Asking people to be sensitive to personal needs is appropriate, and it is even more important to ask them to keep things running while the person with the crisis is away.

tc>

terrih's picture

Seems to me that would be best prepared for through succession planning. (That doesn't help you today, of course.)

My former manager would turn over the department to me when he took a day off and such. So, when he found out he had to have surgery for a stomach tumor (turned out to be benign), and would have to be out for 4-6 weeks, at least there was only a minimal amount of "that'll have to wait until he gets back."

Glad you brought it up. I need to teach some more stuff to other ppl in my dept. Just in case. :wink:

Terri

terrih's picture

P.S. My husband had to have emergency open heart surgery at the age of 25 for an aneurysm. (This was before I met him.)

His supervisor came to visit him in the hospital, and said, "When are you coming back to work?" :shock:

After he left, my husband's sister said, "Who was that jerk?"

Nevertheless, he felt pressured to go back to work, and only took 2 weeks off. He says it was the worst mistake of his life.

I just felt I had to share, even though no one who listens to Manager Tools would ever be a jerk supervisor like that. :D

I might say, don't even JOKE that way. It might be misconstrued.

Terri

Mark's picture

This thread ought to be required reading for newer managers in the area of succession planning and delegation.

and, it is part of a larger, international trend towards event versus systems thinking, and the reduction of planning in favor of action, and the lack of preparation in favor of vigor.

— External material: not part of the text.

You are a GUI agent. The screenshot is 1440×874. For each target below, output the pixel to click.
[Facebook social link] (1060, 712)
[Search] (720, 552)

These are all good concepts, but they rarely can be routinely substituted for one another.

Lots of Americans, for example, will retire with nothing but social security, and a television and cell phone that were cool five years before.

Mark

tcomeau's picture

[quote="mahorstman"]... it is part of a larger, international trend towards event versus systems thinking, and the reduction of planning in favor of action, and the lack of preparation in favor of vigor. These are all good concepts, but they rarely can be routinely substituted for one another.
[/quote]

What I find truly bizarre is that I see expert systems engineers who apply their skills and discipline to a information system of great complexity and great risks, but have nothing but scorn for applying the same principles to managing people and organizations.

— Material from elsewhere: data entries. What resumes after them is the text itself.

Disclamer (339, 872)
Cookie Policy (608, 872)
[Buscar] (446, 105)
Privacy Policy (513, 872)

I see people willing to spend weeks or months defining an observing plan or validating a command load, but can't be bothered to define a reasonable performance appraisal schedule, or setting up a process for knowledge capture and transfer.

It's not that people don't know how to do systems analysis, or plan, or prepare. But somehow management is viewed as a "soft skill" and thus is either too difficult or not worthy of our attention. Besides, all managers are pointy-headed bosses, so management isn't valued. We prefer to rely on heroic efforts by people who want to "prove their value" to the Mission.

My wife works in an entirely different environment, in an entirely different discipline, but sees similar things from her managers. The common experience we have is that our deepest management wounds are often self-inflicted.

tc>

Todd G's picture

In November last year (2006), I had an employee call me crying. She was involved in a jet-skiing accident on vacation with her family. She was so worried about not being to work as she fractured her scapula.

I immediately reassured her that things would be taken care and I immediately started the LOA paperwork and notified our Employee health. Although this wasn't an on-the-job injury it did fall into short term disability. I also had to start looking for staffing for her position for the 12 weeks she was off.

I immediately had my scheduler working on staffing patterns so that we had enough nursing staff to cover the shifts. She worked the night shift 7p - 7a, so there were 36 hours/week that needed to be covered.

My unit has been through some difficulty prior to me joining the team 8 months ago. We are now very close and work as a team. Staff pulled together and covered shifts.

This was a true personal crisis that worked out perfectly. As a manager, all I had to do was put out the data and provide the resources, the staff did the rest.